GUIDE TO UNITED STATES INCOME TAX FOR FOREIGNERS

This Guide is addressed to non-US persons who have bank or brokerage accounts in the United States, or who have real property there. We will discuss how the US federal income tax might apply to you.

The first step is to determine if you are a "resident alien" or "non-resident alien" of the US. If you are classified as a "resident alien," then you will be treated for the most part the same as if you are a US citizen for tax purposes. This means that all income, wherever earned, must be reported and taxed. Therefore, it is important to understand the rules which define a "resident alien," since if you are not a resident alien, then you will be classified as a "non-resident alien."

Who is a resident alien?

There are two tests: the "green card" test and the substantial presence test. All holders of permanent residency are resident aliens. The substantial presence test depends mainly on the length of time you are in US. To meet this test, you must be physically present in the United States on at least: 31 days during the current year, and 183 days during the 3-year period that includes the current year and the 2 years immediately before that, counting: All the days you were present in the current year, and 1/3 of the days you were present in the first year before the current year, and 1/6 of the days you were present in the second year before the current year.

Example. You were physically present in the United States on 120 days in each of the years 1997, 1998, and 1999. To determine if you meet the substantial presence test for 1999, count the full 120 days of presence in 1999, 40 days in 1998 ( 1/3 of 120), and 20 days in 1997 ( 1/6 of 120). Since the total for the 3-year period is 180 days, you are not considered a resident under the substantial presence test for 1999.

Note that the time you spend in Puerto Rico is not counted.

Even if you meet the substantial presence test, you can be treated as a non-resident alien if you: (1) Are present in the United States for less than 183 days during the year, (2) Maintain a tax home in a foreign country during the year, and (3) Have a closer connection during the year to one foreign country in which you have a tax home than to the United States.
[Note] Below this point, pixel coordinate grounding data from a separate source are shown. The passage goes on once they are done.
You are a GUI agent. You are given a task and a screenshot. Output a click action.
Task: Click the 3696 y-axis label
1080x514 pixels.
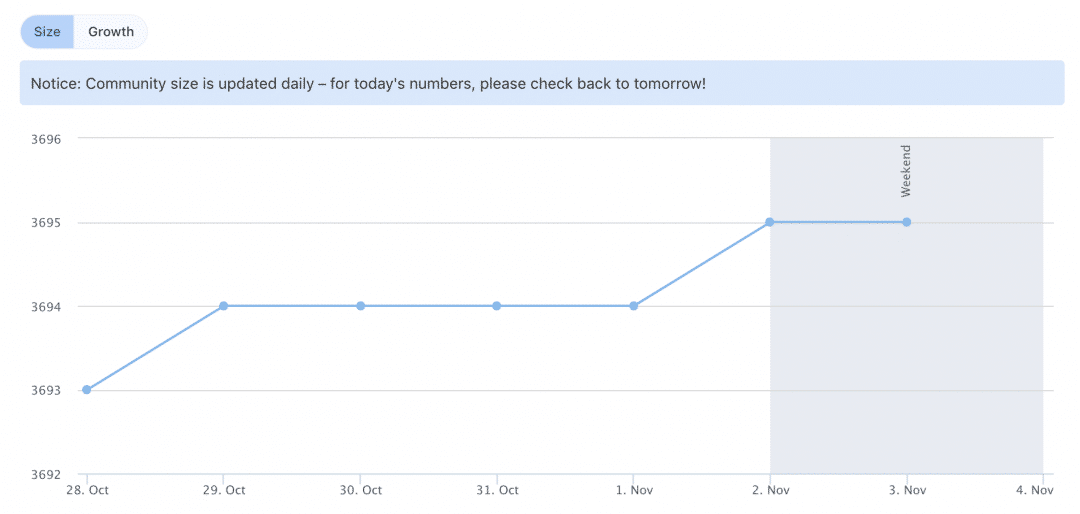[46, 139]
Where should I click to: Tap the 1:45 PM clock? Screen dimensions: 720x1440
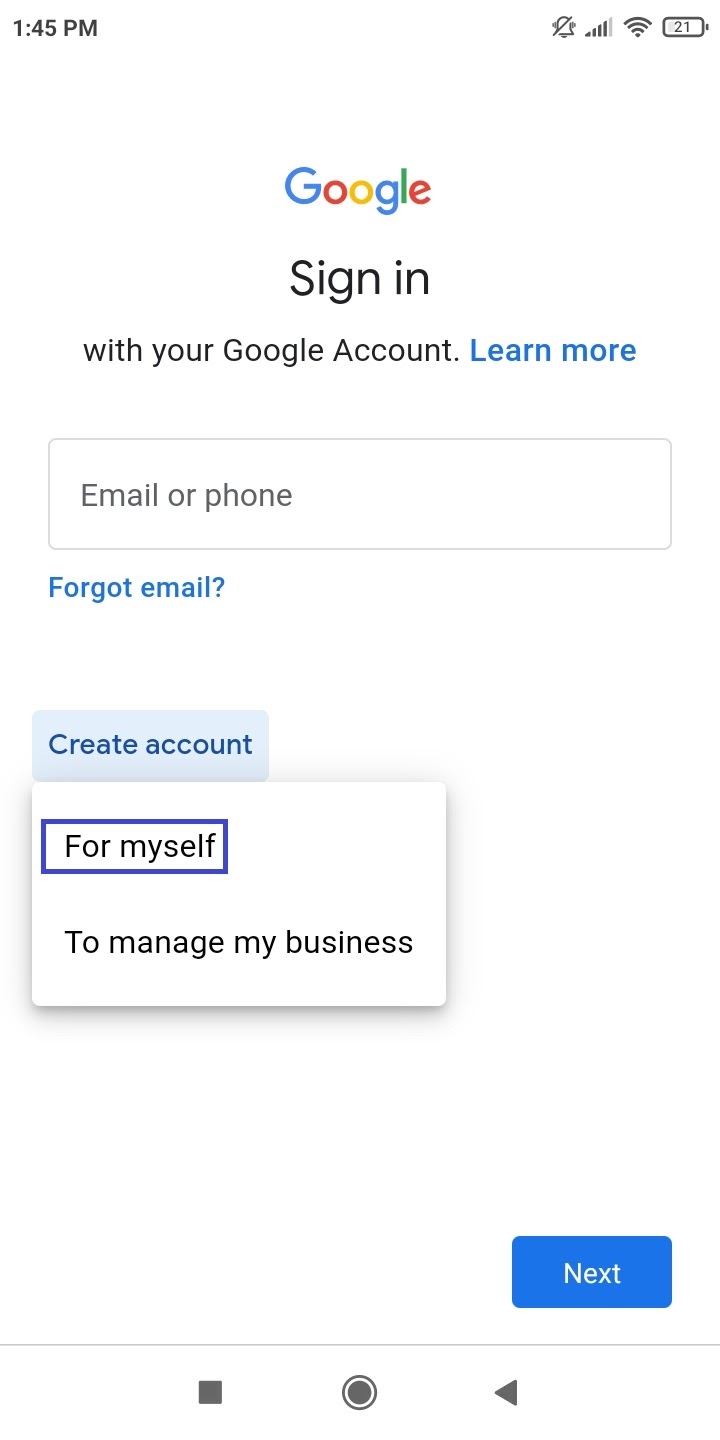(55, 28)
A nonresident alien usually is subject to U.S. income tax only on U.S. source income. Generally, income from U.S. sources includes interest, dividends, rents, royalties, and capital gains. Interest income includes that paid on bonds, notes, or other interest-bearing obligations of U.S. residents or domestic corporations. Interest from U.S. sources also includes interest paid by a domestic or foreign partnership or foreign corporation engaged in a U.S. trade or business at any time during the tax year. In addition, all interest received by a nonresident alien individual from a state, the District of Columbia, or the U.S. Government during the tax year is income from U.S. sources. The place or manner of payment is immaterial in determining the source of the income.

In most cases, dividend income received from domestic corporations is U.S. source income. Dividend income from foreign corporations is usually foreign source income.